Poemas amorosos tenemos de Bartolomé Lloréns, en los que el dolor nace al
contemplar la pureza de la amada en contraposición a la impureza del amante:
¿Cómo poder quererte, cómo amarte
sin llevar hasta ti mi desconsuelo,
cómo prenderle a mi fatal desvelo
sin herirte, perderte, aniquilarte?
Y en este caso es paralelo con los poemas
religiosos es aun más evidente, pues hasta encontramos aquí los dos planos en
que se mueve todo poema dirigido a la divinidad. Por un lado, la inferioridad
reconocida del poeta, envuelto en sombras, y por el otro, la pureza y luz del
ser cantado. Notamos ya, en este poema profano de Lloréns, escrito antes de su
conversión, ese espíritu de humildad al que tantas referencias hemos hecho, y
que hemos considerado como muy propicio para expresarse dentro de un cosmos
religioso.
Mas en su nueva etapa de poesía religiosa,
Bartolomé Lloréns, alcanza cimas de gozosa serenidad que antes de su conversión
no habían sido ni siquiera rozadas. Paz, paz al fin sobre la roca alzada, sobre
el monte último, sobre la soleada cumbre de la fe:
He aquí la paz. El dulce, claro viento,
el manso fluir del agua rumorosa,
la límpida armonía venturosa
del cielo azul del huerto del convento.
Y así puede exclamar el poeta:
¡Qué nueva vida! ¡Qué secretos goces!
Y es que la humana angustia del hombre “nacido para
la muerte” ha sido vencida ya. Ahora el poeta se ve inmortal; el corazón
desgarrado descansa y la esperanza brilla.
A veces, el tono alcanza una robustez no sólo
expresiva sino también ideológica, comparable tan sólo a algunos acentos de
Unamuno, con el que se relaciona:
¡Ser tu Cristo y Jesús, oh Jesucristo,
Hombre-Dios por las alas de tu verbo,
y consumirse en el dolor acerbo
de la Pasión sangrienta en que Te he visto!
¡He de ver si sufriendo Te conquisto,
y Te recato y puro Te conservo,
Jesucristo, Hombre-Dios, Sangre en que hiervo,
Hombre en que vivo, Dios en que me existo!
El verbo existir no es reflexivo en nuestra lengua. Esto lo
saben todos y como nadie el poeta. Por otro lado, la corrección era
sencillísima (Dios en quien existo). Sin embargo, la expresión “me existo”,
haciendo reflexivo el verbo, da extraordinaria fuerza poética a
la idea, reforzándola, como intensificándola.
Poesía religiosa de Lloréns, llamada a una grandeza
que la muerte ha impedido. Pero aquí, entre nuestras manos, palpita algo de lo
que pudo haber sido el destello radiante del poeta trunco, del gran poeta
católico que nuestras letras y nuestra religión piden.

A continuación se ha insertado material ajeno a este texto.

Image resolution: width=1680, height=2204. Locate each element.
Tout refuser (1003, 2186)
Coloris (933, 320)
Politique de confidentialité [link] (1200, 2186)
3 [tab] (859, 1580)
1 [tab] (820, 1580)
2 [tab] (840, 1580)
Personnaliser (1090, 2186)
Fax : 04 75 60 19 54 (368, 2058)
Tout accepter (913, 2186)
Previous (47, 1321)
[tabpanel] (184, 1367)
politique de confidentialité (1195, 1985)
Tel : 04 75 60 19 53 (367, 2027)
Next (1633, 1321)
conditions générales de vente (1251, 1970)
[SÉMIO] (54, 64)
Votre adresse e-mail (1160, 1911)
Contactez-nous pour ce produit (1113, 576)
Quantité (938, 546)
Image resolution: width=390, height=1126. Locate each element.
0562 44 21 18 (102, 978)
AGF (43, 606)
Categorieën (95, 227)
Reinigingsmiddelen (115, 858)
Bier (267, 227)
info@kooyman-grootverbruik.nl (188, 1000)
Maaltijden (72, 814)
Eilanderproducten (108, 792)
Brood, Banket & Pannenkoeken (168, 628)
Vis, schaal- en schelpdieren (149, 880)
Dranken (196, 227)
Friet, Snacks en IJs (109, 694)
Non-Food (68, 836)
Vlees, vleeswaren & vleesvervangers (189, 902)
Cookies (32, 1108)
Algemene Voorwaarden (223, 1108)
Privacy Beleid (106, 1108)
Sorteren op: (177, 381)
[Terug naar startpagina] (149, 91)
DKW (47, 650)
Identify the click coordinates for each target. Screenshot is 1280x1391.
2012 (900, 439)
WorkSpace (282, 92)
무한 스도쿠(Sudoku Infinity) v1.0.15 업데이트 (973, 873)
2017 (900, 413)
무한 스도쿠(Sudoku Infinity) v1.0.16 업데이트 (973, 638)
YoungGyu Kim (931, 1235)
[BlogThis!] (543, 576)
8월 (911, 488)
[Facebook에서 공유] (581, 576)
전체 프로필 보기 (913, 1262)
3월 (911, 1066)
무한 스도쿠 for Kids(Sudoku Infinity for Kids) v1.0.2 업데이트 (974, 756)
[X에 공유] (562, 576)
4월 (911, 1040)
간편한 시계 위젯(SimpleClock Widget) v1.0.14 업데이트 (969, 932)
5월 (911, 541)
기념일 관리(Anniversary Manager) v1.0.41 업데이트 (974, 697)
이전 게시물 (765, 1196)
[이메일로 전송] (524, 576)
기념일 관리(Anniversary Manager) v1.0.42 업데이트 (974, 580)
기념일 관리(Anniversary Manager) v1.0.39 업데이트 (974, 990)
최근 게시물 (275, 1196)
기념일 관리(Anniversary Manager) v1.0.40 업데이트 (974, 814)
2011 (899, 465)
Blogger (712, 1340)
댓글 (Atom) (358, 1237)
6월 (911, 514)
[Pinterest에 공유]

Termino ya. La muerte nos ha arrebatado un amigo y
un poeta, tal vez uno de los más sobresalientes poetas jóvenes. Bartolomé
Lloréns ha desaparecido demasiado temprano, pero creo que la virtud de
bastantes de sus poesías no morirá. El sincero acento, ya que no su perfección
última, ha de salvarlas del olvido. Con toda la objetividad que un
contemporáneo puede tener, me atrevería a afirmar que estos versos tienen un
seguro puesto entre las voces auténticas de nuestro gran siglo lírico.
¿Qué hubiera sido la madurez de este poeta, ya tan
verdadero y conmovedor? No lo sé. No lo sabremos nunca. La noche ciega sus
ojos, su voz para siempre, y encubre a nuestras miradas el futuro imposible. La
noche ha llegado. En un cementerio de Catarroja, el valenciano cielo estrellado
nocturnamente vela la solitaria garganta que cantó para los hombres su
destino de amor cuando el día era luz y no tristeza.
Encima de las estrellas resuena el nuevo himno de
gloria, lejos, apagadamente. El día ha vencido.